• Exor rejected Tether’s takeover bid and confirmed it will keep full control of Juventus Football Club.
  • Tether’s billion euro offer failed despite a premium price and plans for major investment.
  • The Agnelli family continues more than a century of Juventus ownership without change.

Exor has rejected Tether’s bid to acquire control of Juventus Football Club, ending speculation over a possible ownership change. The decision came one day after the stablecoin issuer submitted a binding all-cash proposal. 

Exor affirmed that it will maintain the controlling stake of 65.4%. The transfer retains Juventus in the control of the family of Agnelli, which has spanned over a hundred years.

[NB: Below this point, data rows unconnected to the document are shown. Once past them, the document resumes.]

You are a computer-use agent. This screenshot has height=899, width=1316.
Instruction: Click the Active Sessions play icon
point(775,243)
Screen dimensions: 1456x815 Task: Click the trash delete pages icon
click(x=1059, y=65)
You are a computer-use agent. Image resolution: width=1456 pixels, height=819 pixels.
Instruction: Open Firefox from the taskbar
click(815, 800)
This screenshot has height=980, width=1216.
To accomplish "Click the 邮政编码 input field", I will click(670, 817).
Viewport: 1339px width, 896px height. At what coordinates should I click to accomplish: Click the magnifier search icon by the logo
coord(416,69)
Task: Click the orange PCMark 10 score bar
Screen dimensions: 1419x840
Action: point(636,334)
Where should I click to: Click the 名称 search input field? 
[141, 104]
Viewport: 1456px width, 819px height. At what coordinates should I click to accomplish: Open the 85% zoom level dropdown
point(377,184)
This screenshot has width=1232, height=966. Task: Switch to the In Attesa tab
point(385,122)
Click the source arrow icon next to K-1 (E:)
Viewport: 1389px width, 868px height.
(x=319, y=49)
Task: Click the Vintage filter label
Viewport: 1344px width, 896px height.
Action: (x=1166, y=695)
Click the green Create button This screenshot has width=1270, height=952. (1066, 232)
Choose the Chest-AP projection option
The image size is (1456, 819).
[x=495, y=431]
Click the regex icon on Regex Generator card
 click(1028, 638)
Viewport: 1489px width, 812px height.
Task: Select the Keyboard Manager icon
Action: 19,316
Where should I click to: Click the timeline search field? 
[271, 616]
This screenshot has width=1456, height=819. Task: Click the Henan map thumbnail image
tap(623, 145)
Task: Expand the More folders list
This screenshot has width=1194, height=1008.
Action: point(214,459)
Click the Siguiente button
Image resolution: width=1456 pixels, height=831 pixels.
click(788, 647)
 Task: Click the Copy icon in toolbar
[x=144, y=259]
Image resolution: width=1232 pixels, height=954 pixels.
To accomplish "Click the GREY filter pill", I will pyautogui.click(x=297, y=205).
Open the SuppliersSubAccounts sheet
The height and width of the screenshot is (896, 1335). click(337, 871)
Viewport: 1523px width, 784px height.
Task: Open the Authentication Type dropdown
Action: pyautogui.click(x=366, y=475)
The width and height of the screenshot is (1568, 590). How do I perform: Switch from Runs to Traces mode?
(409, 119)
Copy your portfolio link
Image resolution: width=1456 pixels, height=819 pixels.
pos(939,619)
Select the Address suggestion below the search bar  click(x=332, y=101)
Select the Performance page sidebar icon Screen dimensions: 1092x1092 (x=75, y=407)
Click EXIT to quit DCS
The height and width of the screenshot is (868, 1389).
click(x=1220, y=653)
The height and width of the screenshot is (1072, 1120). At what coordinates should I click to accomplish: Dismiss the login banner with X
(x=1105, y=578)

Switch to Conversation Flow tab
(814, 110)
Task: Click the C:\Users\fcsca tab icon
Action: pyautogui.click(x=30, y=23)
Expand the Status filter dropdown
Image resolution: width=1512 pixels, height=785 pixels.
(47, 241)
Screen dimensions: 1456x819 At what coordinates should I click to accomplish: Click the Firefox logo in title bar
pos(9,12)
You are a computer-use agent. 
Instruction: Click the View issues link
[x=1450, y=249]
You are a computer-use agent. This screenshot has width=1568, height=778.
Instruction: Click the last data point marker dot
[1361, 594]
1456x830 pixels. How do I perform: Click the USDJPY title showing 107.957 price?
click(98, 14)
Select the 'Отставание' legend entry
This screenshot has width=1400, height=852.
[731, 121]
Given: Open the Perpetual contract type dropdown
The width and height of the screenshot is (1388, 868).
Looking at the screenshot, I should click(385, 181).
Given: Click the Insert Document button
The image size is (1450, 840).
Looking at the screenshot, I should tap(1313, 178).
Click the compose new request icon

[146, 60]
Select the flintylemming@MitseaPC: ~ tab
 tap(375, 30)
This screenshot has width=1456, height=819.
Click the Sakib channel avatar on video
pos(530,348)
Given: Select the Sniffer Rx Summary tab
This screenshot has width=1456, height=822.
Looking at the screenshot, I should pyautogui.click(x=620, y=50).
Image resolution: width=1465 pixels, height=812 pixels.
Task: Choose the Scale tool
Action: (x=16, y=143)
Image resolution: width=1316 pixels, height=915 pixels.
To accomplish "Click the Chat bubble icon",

Exor reinforces control over Juventus

Exor’s board of directors reviewed the proposal soon after it arrived. The offer was unanimously dismissed by the board. Exor once again denied that it is planning to sell any Juventus stock. That stance applies to all potential buyers, including Tether. The company described Juventus as a core long-term holding rather than a financial asset for sale.

The rejection immediately halted takeover discussions. Exor did not seek further clarification or enter negotiations. The holding company emphasized stability and continuity as key priorities. Juventus therefore remains under the same controlling shareholder heading into the next season. The decision signals that ownership strategy will not change despite market interest.

Tether’s offer and valuation breakdown

Tether recently moved to buy full control of Juventus with a cash offer. Tether’s proposal valued Juventus shares at 2.66 euros each. That figure represented a premium of roughly 21% over the previous closing price. The bid implied a total club valuation slightly above one billion euros. Juventus traded at a lower market capitalization before news of the offer emerged.

The proposal included additional financial commitments. Tether planned to invest around one billion euros into club development. That funding aimed to support operations, infrastructure, and long-term planning. Tether also intended to launch a public tender offer. Remaining shareholders would have received the same price per share.

Despite these terms, Exor declined to proceed. The board did not request revisions or alternative structures. The rejection closed the path to a full acquisition. Market reaction reflected the clarity of Exor’s position.

Rising minority stake before the bid

Tether has gradually built a stake in Juventus throughout the year. The company first acquired shares earlier in February. It expanded that position to roughly 11.5 % by April. This made Tether the second-largest shareholder behind Exor.

The growing stake increased Tether’s visibility inside the club. Shareholders later approved one Tether-backed board appointment. A second nominee did not receive sufficient support. Exor continued to control voting power and governance decisions.

The acquisition attempt followed this period of steady accumulation. It marked Tether’s most direct effort to gain control. After the rejection, its options remain limited. Tether may hold its stake, increase it below control thresholds, or exit entirely.

Century-long ownership influences outcome

The Agnelli family has controlled Juventus since 1923. Ownership has passed through multiple generations. The family retained control during periods of success and crisis. That included the 2006 Calciopoli scandal and the club’s relegation.

Exor maintained ownership throughout the recovery phase. The company continues to support Juventus’ current management strategy. Its focus remains on stability both on and off the pitch. The rejection underscores continuity rather than financial reconsideration.